Saturday, 9 January 2010

Review: Guests of the Ayatollah, Mark Bowden (2006)

The author spent over five years working out why a group of Iranian students took hostage the entire complement of staff in the US embassy in Tehran. He shows that the symbolism native to the Iranians was totally foreign to US authorities and defence agencies, who completely missed the signs that such an assault was likely. The romantic urge of the hostage takers was alien to US strategists.

Bowden also answers the equally compelling question of why the Iranian authorities finally decided to free the hostages. With Russian forces in place in Afghanistan to the east and Iraqi airstrikes echoing through the streets of Tehran, the need for American military supplies was pressing. That, and the fact that the students had gotten tired of their onerous task.

Keeping over 50 people prisoner for over a year is not a trivial undertaking. Bowden shows how various external factors influenced the jailers, causing them at times to increase surveillance as well as the severity of their measures. At other times, such as Christmas, they gave their charges treats and special treatment.

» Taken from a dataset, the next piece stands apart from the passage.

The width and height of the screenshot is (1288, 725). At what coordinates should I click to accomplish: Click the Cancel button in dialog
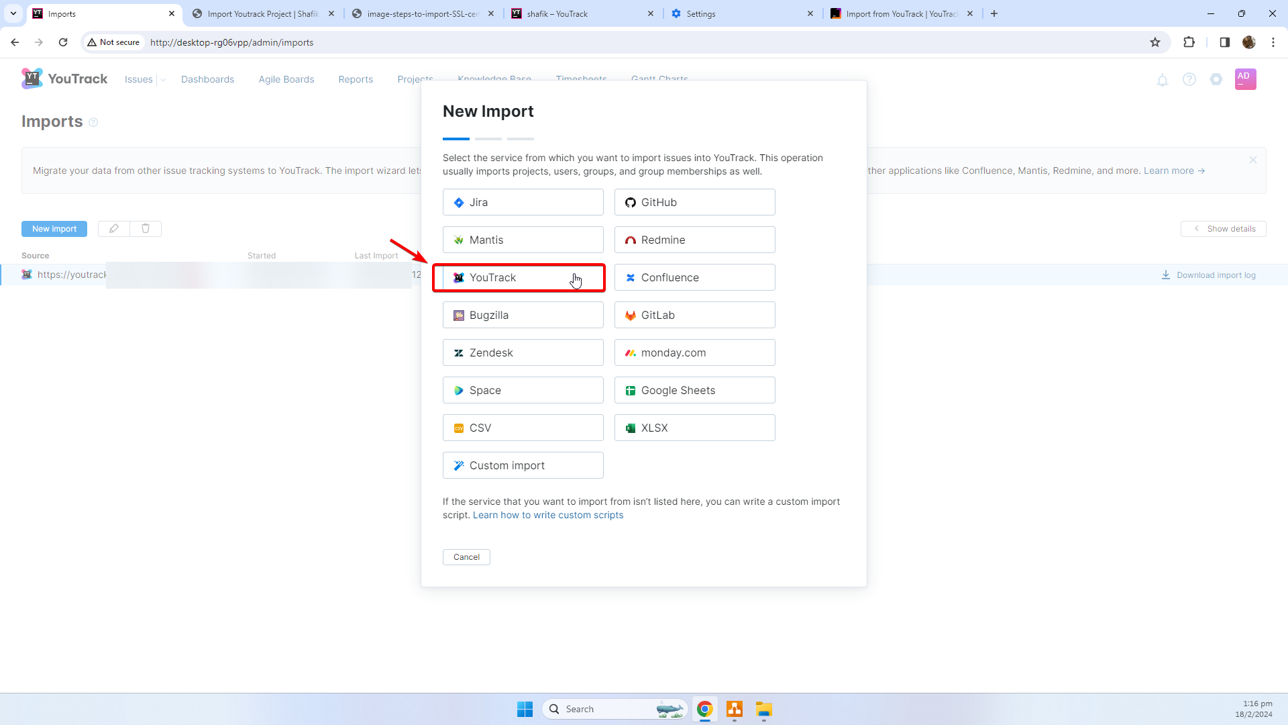pyautogui.click(x=466, y=557)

With such a large number of players in this 637-page tome, it is not surprising that you lose track of the majority. Bowden spoke with almost all of the ex-hostages for the book, but only a few are well-delineated enough to evoke recognition in the reader each time the author returns to their story.

This is a shortcoming, but it is not fatal.

More important is the insight the book gives the reader as to the motivations for the attack. The way Iran's religious leaders leapt on the attack as an opportunity to cement their own positions more firmly in the country's evolving politics, reminds us that random acts in a time of flux can have unforseen consequences.

The students' utter conviction that what they were doing was right is cause for disquiet. Those religious leaders, who only recently had been freed from constraints imposed by the deposed shah's regime, were whipping the country into a frenzy of excitement. Taking the American embassy was just the most obvious way to create a significant other that was then exploited by the mullahs to create cohesion in the country, with themselves as the powerful core.

In this way, the students played right into the hands of their more formidable compatriots, some of whom were imprisoned by the shah in the time of his reign.

Bowden goes the extra mile by providing updates from the present based on interviews conducted in Tehran, showing how the student hostage-takers prospered under the mullahs.

All-in-all this is an engrossing and well-concieved book. There are some problems in execution however careful the reader. Nevertheless, it comes highly recommended from me.